Nature survival films offer opportunities to portray humanity at its most enduring, especially when they are based on real-life events. In keeping with other film norms, there are very few of these types of films that focus on women’s stories. But when they are, it allows women, both as actors and characters, to step outside of the boxes that are set around them. Such situations demand that we strip away all the societal requirements and conventions for the characters to make it through to the end and by doing so frees them, to a certain extent, to be seen as only an individual. Adrift offers just this opportunity, it tells the true story of a woman surviving alone in a half-broken ship that is adrift on the ocean, with only a small sail and rudder to guide her course.
Tami Oldham (Shailene Woodley) traveled the world with her backpack and her wits for 5 years before meeting an experienced sailor, Richard Sharp (Sam Claflin) in Tahiti and it’s almost love at first sight. After a few weeks of whirlwind romance, they are offered the chance to bring a friend’s 44 ft. sailing yacht home to San Diego, a trip that’s over 4000 miles and crosses the Pacific Ocean. A few weeks into their journey the run into Hurricane Raymond, a category 4 storm that almost decimates their ship, destroying sails and navigational equipment. Tami, who stays inside the cabin of the ship during the worst part of the storm, is knocked out, and when she wakes up she finds that she has sustained a head injury, the ship is badly damaged and Richard has been swept overboard.
Desperate to find him she searches the surrounding ocean and miraculously locates the dingy where Richard has somehow clung on, despite being terribly injured. Tami drags him on board and builds a makeshift shelter at one end of the ship but he is completely incapacitated, leaving Tami to bring them home. After checking their maps Tami decides to aim for Hawaii, a 1600-mile journey that will take weeks, using only a small storm sail, a sextant, and a watch to bring them home. Surviving on a very limited supply of fresh water and canned food, Tami endures innumerable hardships and uncertainty as she navigates the desolate ocean, but she never gives up despite everything that is thrown at her.
Too often survival films will change events to fit within a typical movie structure and while Adrift certainly makes some interesting narrative changes, it ops to forgo that technique in favor of something more involved. The film opens in the middle of the story, just after the storm has hit when Tami wakes up to find the devastation and loss of Richard. From there it flashes back and forth between the beginning of Tami and Richards relationship and Tami’s efforts to find help in the barren expanse of the ocean. By telling the story in this way it holds the most dramatic parts, the storm and the end of Tami’s ordeal, until the final scenes which allows the tension to build in a way that avoids the formulaic nature that plague these types of films.

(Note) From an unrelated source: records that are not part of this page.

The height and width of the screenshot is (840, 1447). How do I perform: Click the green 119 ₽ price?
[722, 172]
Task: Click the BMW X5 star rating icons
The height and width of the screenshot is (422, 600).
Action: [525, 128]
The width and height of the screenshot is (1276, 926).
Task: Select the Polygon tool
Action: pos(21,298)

The trailers strongly imply that Adrift is a love story, but in fact, it is about a woman discovering her own strength as she is forced into difficult circumstances. Tami is the focus of the film, we learn about her past, her motivations and hopes, while Richard is given just enough backstory to be interesting. The dual storytelling of the film allows us to see both Tami’s vulnerability and self-doubts at the same time we see her discovering her strengths. It also makes a wise choice not to sexualize Tami in any way, despite the occasional shots of her nude body.
While there were so many good choices made regarding the structure and story of the film, none of it would have worked without a capable actress, and they chose well when they cast Shailene Woodley. In her previous film work she has been pretty good, but up until very recently has been stuck in roles as either side characters in television or in teen melodramas. Big Little Lies was her first chance to do complex work, but as a member of an ensemble cast, we don’t get to see enough of her. In Adrift she drives the film and her strength and dedication is apparent in every moment as she pushes her way through the difficult events on screen. Woodley displays a vulnerability and determination that make it easy to forget she is an actress performing a role and see her as only her character.
Adrift is a film that would scream Oscar bait were it premiering in the fall, but its release in the early summer allows audiences to see it as just another movie. While this frees it to be appreciated for its merits, it also limits the number of viewers who will see it. The substandard marketing efforts hide the most interesting part of the film, Tami’s self-discovery, in favor of selling it as a typical love-conquers-all story. For those who are willing to take a chance, Adrift is an engrossing tale of a woman’s survival in harsh circumstances with an inspired performance by Shailene Woodley and may end up being one of the better films this year.